Writing for Deadspin, Drew Magary shares the nine things he learned at what he calls “Shitty Parents Anonymous,” a fancy parenting class in D.C. Best of all, he reveals that even the parenting “experts” suck at this stuff. So that’s really kind of good news.
Here are my three favorite bits from a really great list. Caution: his language is salty so this is an opt-in kind of thing:
Never repeat yourself.
The second you repeat yourself, you’re dead. The kid will just be like, “Hey, I can just sit here and dad will say the same shit over and over again. COOL.” Kids think this way because they’re evil. Say it once. If the kids don’t act, take them by the hand and guide them to their task. This piece of advice caused me to ask a question:
ME: What if your kid is naked on the floor and screaming her fucking head off and you literally can’t take her by the hand and guide her to the sink to brush her teeth?
Accept that your children are going to do annoying shit.
We were told there was a list out there that detailed typical behaviors for children based upon their age. Two-year-olds will throw things. Five-year-olds will break things. There are certain annoying facets of children that are simply the cost of doing business, and accepting that makes it a little bit easier to tolerate it when your kid is spitting in your goddamn ear.
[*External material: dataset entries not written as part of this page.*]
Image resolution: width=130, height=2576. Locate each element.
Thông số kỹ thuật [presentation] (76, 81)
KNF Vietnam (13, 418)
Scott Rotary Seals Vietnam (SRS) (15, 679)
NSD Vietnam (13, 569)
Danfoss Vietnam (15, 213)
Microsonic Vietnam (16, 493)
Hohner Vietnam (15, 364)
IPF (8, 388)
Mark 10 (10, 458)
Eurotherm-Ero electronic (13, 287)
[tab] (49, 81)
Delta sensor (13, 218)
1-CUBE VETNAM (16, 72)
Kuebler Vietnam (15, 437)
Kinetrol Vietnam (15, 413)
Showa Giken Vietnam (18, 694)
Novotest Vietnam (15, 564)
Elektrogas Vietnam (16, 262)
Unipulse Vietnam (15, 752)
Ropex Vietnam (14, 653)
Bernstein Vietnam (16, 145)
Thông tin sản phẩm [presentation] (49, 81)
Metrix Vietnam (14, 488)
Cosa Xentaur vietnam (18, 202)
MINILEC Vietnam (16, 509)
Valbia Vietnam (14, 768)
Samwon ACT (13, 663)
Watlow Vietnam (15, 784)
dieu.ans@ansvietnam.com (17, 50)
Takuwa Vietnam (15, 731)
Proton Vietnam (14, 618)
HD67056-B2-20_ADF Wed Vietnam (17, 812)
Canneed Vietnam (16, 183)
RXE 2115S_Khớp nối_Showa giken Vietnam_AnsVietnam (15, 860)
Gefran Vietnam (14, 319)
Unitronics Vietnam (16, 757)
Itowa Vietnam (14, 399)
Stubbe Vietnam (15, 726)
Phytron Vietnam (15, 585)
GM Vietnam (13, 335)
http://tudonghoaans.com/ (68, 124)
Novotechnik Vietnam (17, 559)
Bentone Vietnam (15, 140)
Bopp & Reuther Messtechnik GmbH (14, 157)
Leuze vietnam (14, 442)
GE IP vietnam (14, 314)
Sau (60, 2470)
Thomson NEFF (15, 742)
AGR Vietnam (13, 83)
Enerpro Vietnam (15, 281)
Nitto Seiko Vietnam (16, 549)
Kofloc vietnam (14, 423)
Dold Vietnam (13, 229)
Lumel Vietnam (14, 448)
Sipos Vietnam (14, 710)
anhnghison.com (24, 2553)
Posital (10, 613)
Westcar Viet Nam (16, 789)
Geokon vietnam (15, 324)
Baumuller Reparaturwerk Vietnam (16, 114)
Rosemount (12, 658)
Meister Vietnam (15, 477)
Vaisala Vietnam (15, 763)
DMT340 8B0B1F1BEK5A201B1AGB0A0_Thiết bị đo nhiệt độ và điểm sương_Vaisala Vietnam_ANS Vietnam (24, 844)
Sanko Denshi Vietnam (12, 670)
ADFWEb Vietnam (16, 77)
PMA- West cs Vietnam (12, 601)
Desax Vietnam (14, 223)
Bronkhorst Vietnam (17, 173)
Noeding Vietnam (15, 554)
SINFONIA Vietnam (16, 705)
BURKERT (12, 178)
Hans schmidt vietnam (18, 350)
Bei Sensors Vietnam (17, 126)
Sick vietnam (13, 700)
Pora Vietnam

The only person you really have any control over is yourself.
That’s pretty much the beginning and end of this. There’s only so much you can control with your kids, and it’s best to praise them when they do what you want instead of berating them for the times when they fail to act. You’re never gonna get them to do everything you want at all times. They aren’t programmed that way (even though they ought to be). You have to learn to tolerate some of their bullshit, and then be firm and friendly in the face of extraordinary rebellion. It isn’t easy, and I’m probably gonna have to take a lot more classes just to fail less. But trying is the most important part. Now if you’ll excuse me, I have to go tell my kid to stop throwing baseballs at the TV set.
I feel like a better parent already.